---- MATERIAL

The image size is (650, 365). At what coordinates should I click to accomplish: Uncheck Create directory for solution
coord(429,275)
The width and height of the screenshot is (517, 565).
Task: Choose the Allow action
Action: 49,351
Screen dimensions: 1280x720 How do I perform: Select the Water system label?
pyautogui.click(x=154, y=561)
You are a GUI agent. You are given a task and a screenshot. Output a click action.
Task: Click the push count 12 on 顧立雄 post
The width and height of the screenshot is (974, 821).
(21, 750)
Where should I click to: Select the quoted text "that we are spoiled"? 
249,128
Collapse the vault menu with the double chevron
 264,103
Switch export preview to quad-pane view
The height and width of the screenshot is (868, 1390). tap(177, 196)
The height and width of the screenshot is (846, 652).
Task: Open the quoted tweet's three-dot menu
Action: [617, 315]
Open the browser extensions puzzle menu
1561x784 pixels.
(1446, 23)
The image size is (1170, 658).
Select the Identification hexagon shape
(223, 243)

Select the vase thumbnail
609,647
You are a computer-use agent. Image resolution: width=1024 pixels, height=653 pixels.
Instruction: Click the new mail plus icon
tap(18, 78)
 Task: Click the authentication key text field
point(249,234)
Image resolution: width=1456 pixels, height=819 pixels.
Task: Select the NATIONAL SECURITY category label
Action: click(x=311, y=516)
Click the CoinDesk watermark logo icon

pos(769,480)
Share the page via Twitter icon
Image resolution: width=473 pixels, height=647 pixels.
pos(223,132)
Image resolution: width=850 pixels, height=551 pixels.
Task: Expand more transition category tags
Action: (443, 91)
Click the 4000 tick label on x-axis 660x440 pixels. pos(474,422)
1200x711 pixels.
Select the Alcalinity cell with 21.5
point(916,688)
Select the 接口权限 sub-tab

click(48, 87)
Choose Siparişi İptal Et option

--------

Convert the data above into a numbered list with blank lines omitted, starting at the line containing "Where should I" and ending at the line containing "tap(18, 78)". Include both of those lines.

1. Where should I click to: Select the quoted text "that we are spoiled"? 
2. 249,128
3. Collapse the vault menu with the double chevron
4.  264,103
5. Switch export preview to quad-pane view
6. The height and width of the screenshot is (868, 1390). tap(177, 196)
7. The height and width of the screenshot is (846, 652).
8. Task: Open the quoted tweet's three-dot menu
9. Action: [617, 315]
10. Open the browser extensions puzzle menu
11. 1561x784 pixels.
12. (1446, 23)
13. The image size is (1170, 658).
14. Select the Identification hexagon shape
15. (223, 243)
16. Select the vase thumbnail
17. 609,647
18. You are a computer-use agent. Image resolution: width=1024 pixels, height=653 pixels.
19. Instruction: Click the new mail plus icon
20. tap(18, 78)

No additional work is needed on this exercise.